My question is should I ever contact him again at some time in the future? I'm talking about a year or so from now, when time and distance has had a chance. (Say a total of 2 years). I know that there will never be a relationship between us while I have a boyfriend, but I want him in my life somehow. It hurts my heart so much to think that this person is gone from my life forever. I think that I am just not able to let go.

Posted

So, you're angling for a friendship with him? It might work, but I wouldn't count on it since he said he never wants to have contact with you again. It sounds like he really got hurt and in those cases, sometimes future friendship is not an option.

Posted

Men can't share the woman he truly loves. Period. I think you need to understand this.
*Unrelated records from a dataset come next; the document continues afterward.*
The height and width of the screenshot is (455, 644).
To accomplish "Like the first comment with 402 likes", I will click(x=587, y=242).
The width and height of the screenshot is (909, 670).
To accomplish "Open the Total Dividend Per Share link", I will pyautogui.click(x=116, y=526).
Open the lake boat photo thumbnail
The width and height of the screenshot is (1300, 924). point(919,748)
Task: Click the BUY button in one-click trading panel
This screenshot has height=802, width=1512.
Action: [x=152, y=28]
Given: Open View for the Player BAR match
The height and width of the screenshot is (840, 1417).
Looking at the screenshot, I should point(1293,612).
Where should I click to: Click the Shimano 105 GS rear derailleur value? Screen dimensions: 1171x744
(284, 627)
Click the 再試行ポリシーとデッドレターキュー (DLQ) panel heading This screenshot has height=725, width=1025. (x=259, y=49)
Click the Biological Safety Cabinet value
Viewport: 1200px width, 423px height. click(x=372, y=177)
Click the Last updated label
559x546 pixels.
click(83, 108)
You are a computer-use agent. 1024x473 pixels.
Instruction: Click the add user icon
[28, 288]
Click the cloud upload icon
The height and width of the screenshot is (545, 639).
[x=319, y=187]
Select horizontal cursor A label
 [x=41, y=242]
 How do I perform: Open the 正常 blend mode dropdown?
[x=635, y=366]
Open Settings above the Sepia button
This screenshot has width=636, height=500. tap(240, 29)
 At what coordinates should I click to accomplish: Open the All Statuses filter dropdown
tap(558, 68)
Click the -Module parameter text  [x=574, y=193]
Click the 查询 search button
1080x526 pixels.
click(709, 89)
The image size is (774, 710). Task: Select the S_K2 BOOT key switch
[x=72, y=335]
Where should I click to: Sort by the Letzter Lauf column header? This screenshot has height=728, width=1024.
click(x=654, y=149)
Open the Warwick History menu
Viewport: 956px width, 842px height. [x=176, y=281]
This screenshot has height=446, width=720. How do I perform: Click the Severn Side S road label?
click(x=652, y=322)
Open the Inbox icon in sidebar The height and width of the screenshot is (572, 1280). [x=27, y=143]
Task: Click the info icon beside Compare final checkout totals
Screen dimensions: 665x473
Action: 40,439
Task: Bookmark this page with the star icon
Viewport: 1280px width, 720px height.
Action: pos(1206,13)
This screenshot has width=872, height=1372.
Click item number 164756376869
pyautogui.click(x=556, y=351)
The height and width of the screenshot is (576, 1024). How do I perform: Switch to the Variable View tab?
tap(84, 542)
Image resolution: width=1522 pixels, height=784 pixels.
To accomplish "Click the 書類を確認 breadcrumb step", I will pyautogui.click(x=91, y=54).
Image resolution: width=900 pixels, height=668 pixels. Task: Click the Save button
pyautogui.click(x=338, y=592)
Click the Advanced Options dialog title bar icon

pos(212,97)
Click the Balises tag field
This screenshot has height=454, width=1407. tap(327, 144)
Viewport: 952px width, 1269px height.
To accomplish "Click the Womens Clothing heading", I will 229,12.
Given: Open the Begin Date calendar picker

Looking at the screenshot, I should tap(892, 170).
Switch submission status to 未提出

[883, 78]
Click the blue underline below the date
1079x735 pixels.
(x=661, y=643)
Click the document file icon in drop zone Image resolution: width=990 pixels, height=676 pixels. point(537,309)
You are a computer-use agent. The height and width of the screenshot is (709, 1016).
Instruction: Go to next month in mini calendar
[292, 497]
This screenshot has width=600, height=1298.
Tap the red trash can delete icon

In a way, you should understand he truly loves you.

 

I wish I am at your place *sigh

  • Author
Posted

Not exactly a friendship, although I would love that of course if he wanted to but the possibility of us being able to contact each other from time to time. To remain in each other's lives. To talk, confide in each other. He told me once that an ex of his had to move to a different state so they broke up but that they stayed in contact and even went out to lunch when she was in town, and I guess that I feel sad that he won't do that with me. I know that some relationship endings don't hurt as much as others and perhaps he wasn't that emotionally invested in her.

 

What hurts so much about this is that I would be with him RIGHT NOW if I was single/available to him in the way that he wants. That's the only reason it ended. It actually be easier for me to let go (not that it would hurt any less of course, just that it would be a bit easier to accept) if he dumped me because he was over it/met someone else, something like that, because it is eating away at me that this amazing person that I had such incredible emotional connection to, and who wanted me as much as I wanted him, I can never be with. It's heartbreaking.

  • Author
Posted
Men can't share the woman he truly loves. Period. I think you need to understand this. In a way, you should understand he truly loves you.

 

I wish I am at your place *sigh

 

This made me cry </3 I love him :, (

Posted

Are you a Gemini? Most Gemini that I know have trouble keeping one partner :)

  • Author
Posted

Lol no, I'm a Libra. So obviously I cannot ever make a choice to save my life. I wish that a world existed where we never had to make any choices ever again. We could have both. I actually considered choosing him during one of my most vulnerable moments. And that makes me feel terrible. I have a very strong loyalty to my primary partner. Plus, who could respect someone who would leave their long term boyfriend, who loves and cares for them, for someone they have just met? I know I would wonder when they would do the same to me.

 

Damn it. Why does it have to hurt so much? And I was doing so well. It came out of the blue again today and knocked me sideways.

Posted

I'm Gemini, I have experience what you're experiencing many times over. So I understand your feeling. You will get through this. It's never really the end. Think that you will speak to him again someday when it doesn't hurt anymore

  • Author
Posted

You have? Were you able to eventually reconcile? Yeah that is what I'm holding onto, that one day it won't hurt and we can be close again.

 

There are times when I wish I could just erase him from my memory like in that film 'Eternal Sunshine of the Spotless Mind'. I really haven't felt right since it ended. That's life, though, I guess. You just learn to live with it.

  • Author
Posted

I should point out that we never actually said "I love you" to each other; it was only 4 months after all, but he told me that he cared for me a great deal and wanted to be with me, etc... but I guess, in as much as you can love someone that you have never met face to face, I did.

 

"I loved you like a man loves a woman he never touches, only writes to, keeps little photographs of."

 

-Charles Bukowski, Love Is A Dog From Hell.